Die Werke Ester Blenda Nordströms zeigen jedoch nicht nur die negativen Seiten der Gesellschaft, denn nahezu lyrisch beschreibt sie auch die Landschaften in denen ihre Bücher handeln und sie vergisst nie die Glücksmomente, die man selbst in einer absoluten Ausbeutung erlebt und sie beschreibt den Zusammenhalt innerhalb der unterdrückten Gruppe an Arbeitern. Nordström will Missstände aufdecken indem sie zur Realität greift ohne die negative Seite zu übertreiben oder über die Maßen hinaus hervorzuheben.

Ester Blenda Nordström, die eine enge Bekannte von Elin Wägner war, beschränkte sich beim Schreiben nicht nur auf Schweden, denn 1922 reiste sie in der „Armenklasse“ in die USA, arbeitet dort als Bedienung und Küchenhilfe und bereist den Kontinent als Hitchhiker. Das Ergebnis war ein Buch, das Amerika nicht nur von einer positiven Warte sieht, denn arme Immigranten wurden bei der Ankunft bereits damals als Dreck behandelt und waren nicht willkommen.

Ihr letztes Reportagebuch Byn i vulkanens skugga schreibt Ester Blenda Nordström im russischen Dorf Kljutchi, wo sie einige Jahre lang mit ihrem Mann lebte. 1929 kehrte Nordström jedoch allein nach Schweden zurück und lässt die Ehe auflösen.

Neben ihren Reportageromanen schrieb Ester Blenda Nordström auch Belleltristik und vor allem Kinderbücher, die in Form der Hauptfigur Ann-Mari Lindelöf lange Zeit vor Astrid Lindgren ein selbstbewusstes, unabhängiges Mädchen mit einem starken Willen zeigten, ein Mädchen, das nicht an die Zukunft in einer Ehe glaubt. Eva von Zweigbergk bezeichnete das Buch En rackarunge, das Nordström bereits 1919 veröffentlichte, als das erste demokratische Mädchenbuch Schwedens, da die Hauptfigur den direkten Weg zur persönlichen Verwirklichung geht und damit die Frau der Zukunft zeigt.

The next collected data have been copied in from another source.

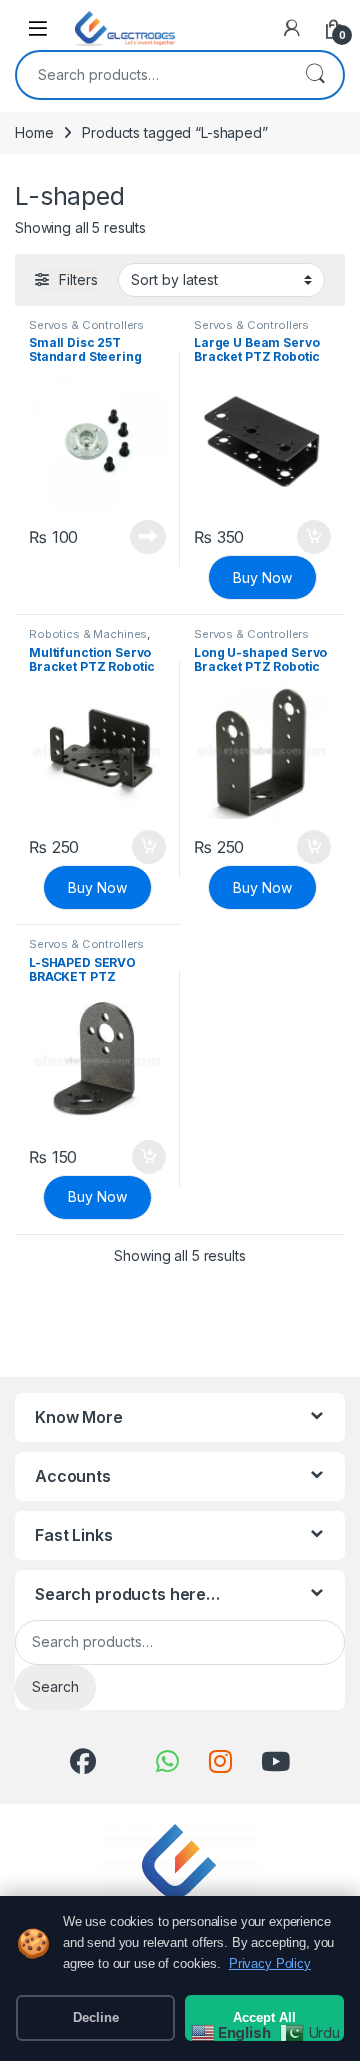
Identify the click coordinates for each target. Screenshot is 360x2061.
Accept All (264, 2017)
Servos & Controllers (86, 325)
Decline (96, 2017)
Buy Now (262, 577)
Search (315, 75)
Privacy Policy (270, 1963)
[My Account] (292, 28)
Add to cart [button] (314, 537)
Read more (148, 537)
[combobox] (152, 75)
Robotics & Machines (88, 634)
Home (34, 132)
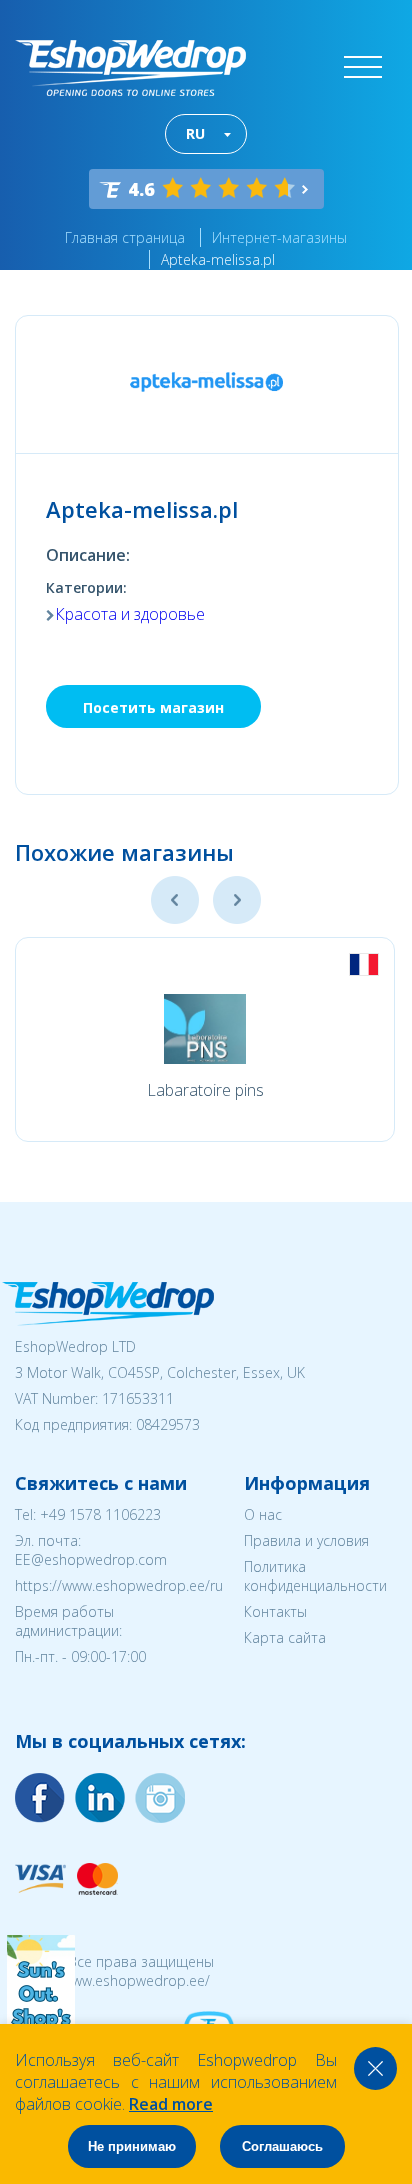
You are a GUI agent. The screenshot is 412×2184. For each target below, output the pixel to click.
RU (195, 133)
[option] (205, 1039)
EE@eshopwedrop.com (91, 1559)
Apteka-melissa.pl (218, 259)
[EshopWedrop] (130, 68)
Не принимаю (132, 2146)
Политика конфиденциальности (315, 1576)
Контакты (275, 1611)
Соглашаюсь (282, 2146)
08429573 (168, 1424)
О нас (263, 1514)
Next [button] (237, 900)
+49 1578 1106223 (100, 1514)
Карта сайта (285, 1637)
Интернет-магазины (279, 237)
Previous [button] (175, 900)
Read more (171, 2104)
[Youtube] (160, 1798)
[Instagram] (100, 1798)
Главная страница (125, 237)
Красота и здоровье (130, 614)
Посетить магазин (153, 707)
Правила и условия (306, 1540)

Als Ester Blenda Nordström im Jahre 1936 endgültig nach Stockholm zurückkehrt, hat sie eine Gehirnblutung und ist die restliche Zeit ihres Lebens unfähig ihr Leben wieder in die eigenen Hände zu nehmen. Über zehn Jahre lang wird sie daher von ihrem Bruder und dessen Familie gepflegt.

Obwohl Ester Blenda Nordström zu Beginn des letzten Jahrhunderts eine der bekanntesten Frauen und Schriftstellerinnen Schwedens war, war sie bereits die letzten Jahre ihres Lebens nahezu vergessen und findet selbst heute nur noch selten die Beachtung der Literaturwissenschaftler, auch wenn sie den ersten Enthüllungsroman Schwedens schrieb, einen wichtigen Beitrag für die Frauenbefreiung leistete und das selbstständige Mädchen bei Kinderbüchern einführte, das viele Jahre später auch Astrid Lindgren als Inspirationsquelle für Pippi Langstrumpf hatte.